The task: Copy exactly the stretch of lines from the one holding "At what coordinates" through the last line of the data below, inclusive. Leave out pictures.

Input data:
────────────────────

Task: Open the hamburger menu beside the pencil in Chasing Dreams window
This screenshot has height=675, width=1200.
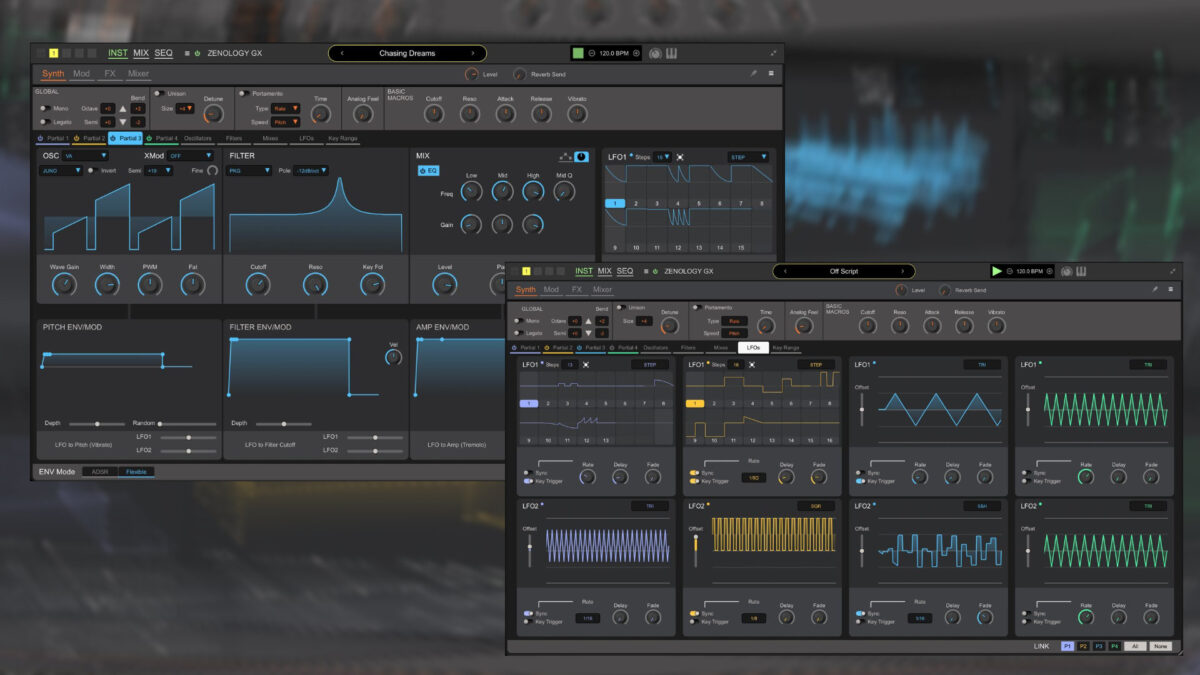Action: (770, 74)
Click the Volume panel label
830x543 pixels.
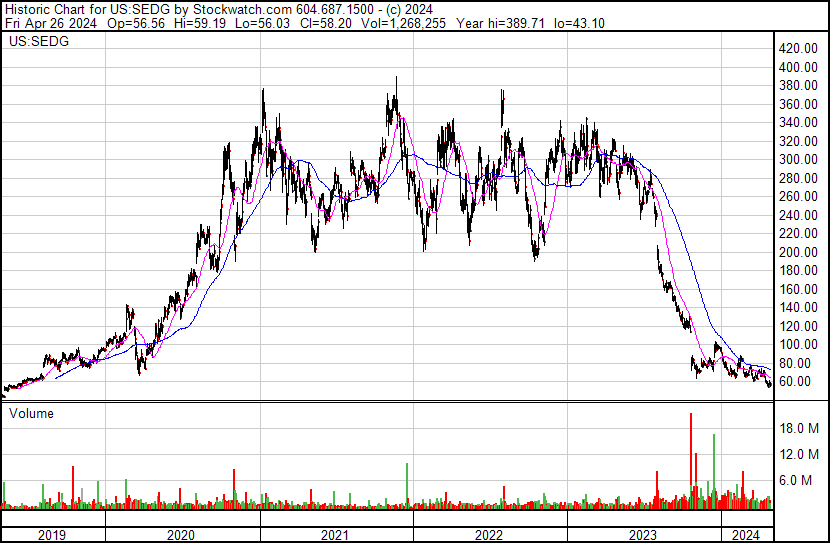click(x=30, y=413)
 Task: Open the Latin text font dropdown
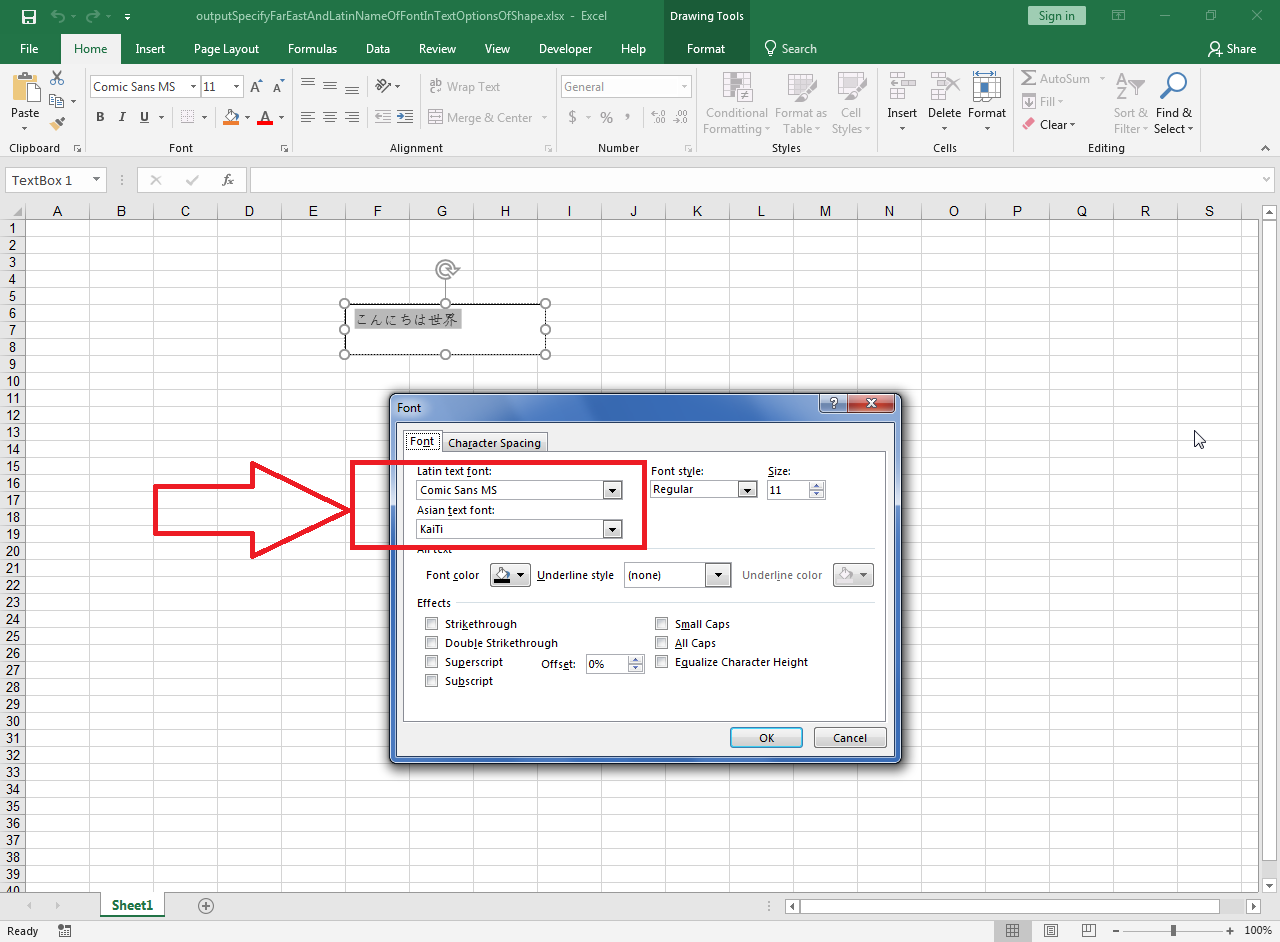click(612, 490)
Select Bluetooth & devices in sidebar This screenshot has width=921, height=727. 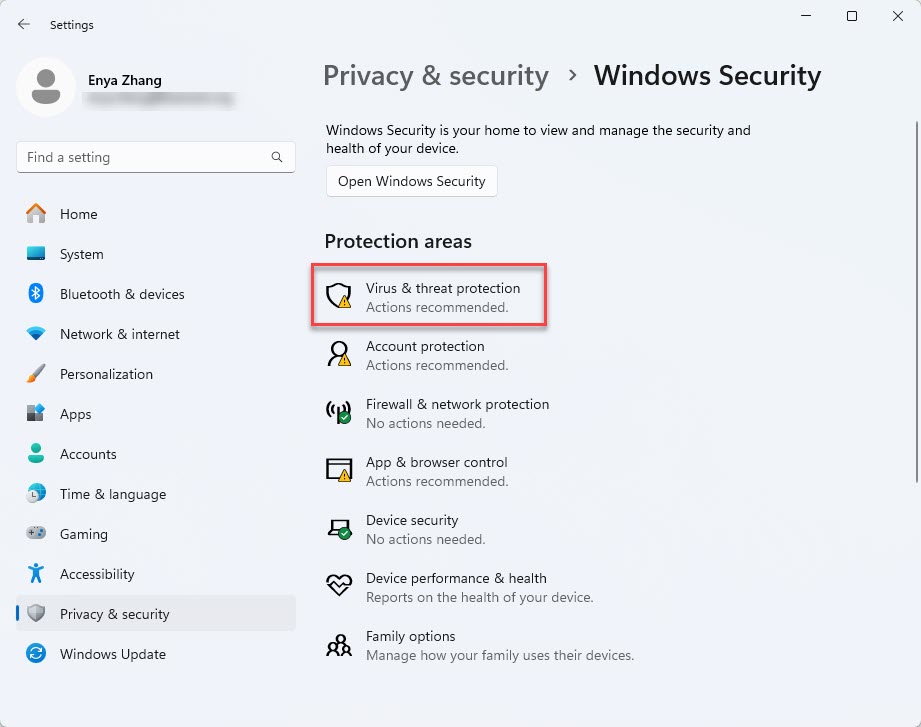click(122, 294)
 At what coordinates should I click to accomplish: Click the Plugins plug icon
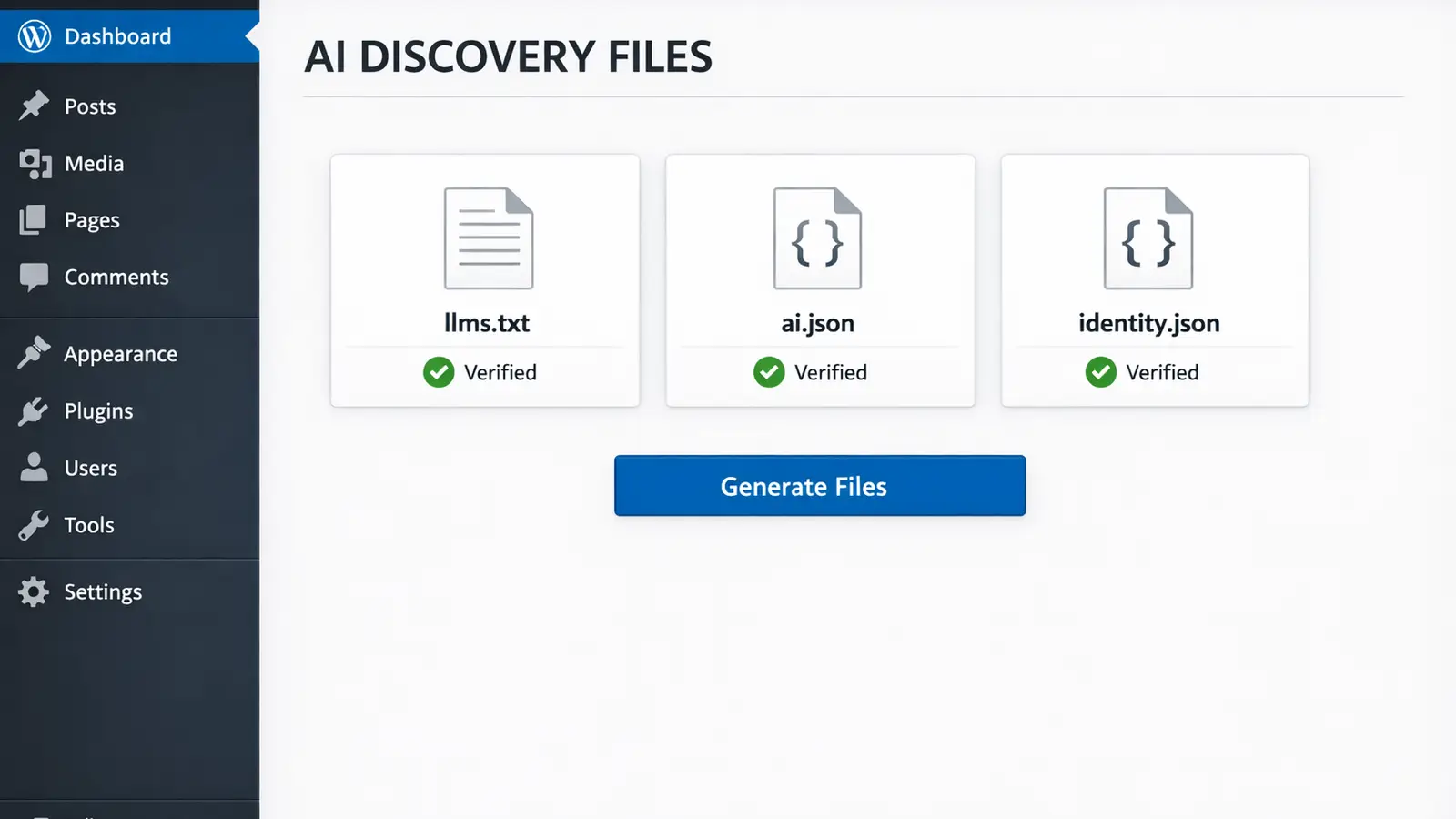(34, 411)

────────────────────

Response to this task:
 At what coordinates should I click to accomplish: Click the Plugins plug icon
(34, 411)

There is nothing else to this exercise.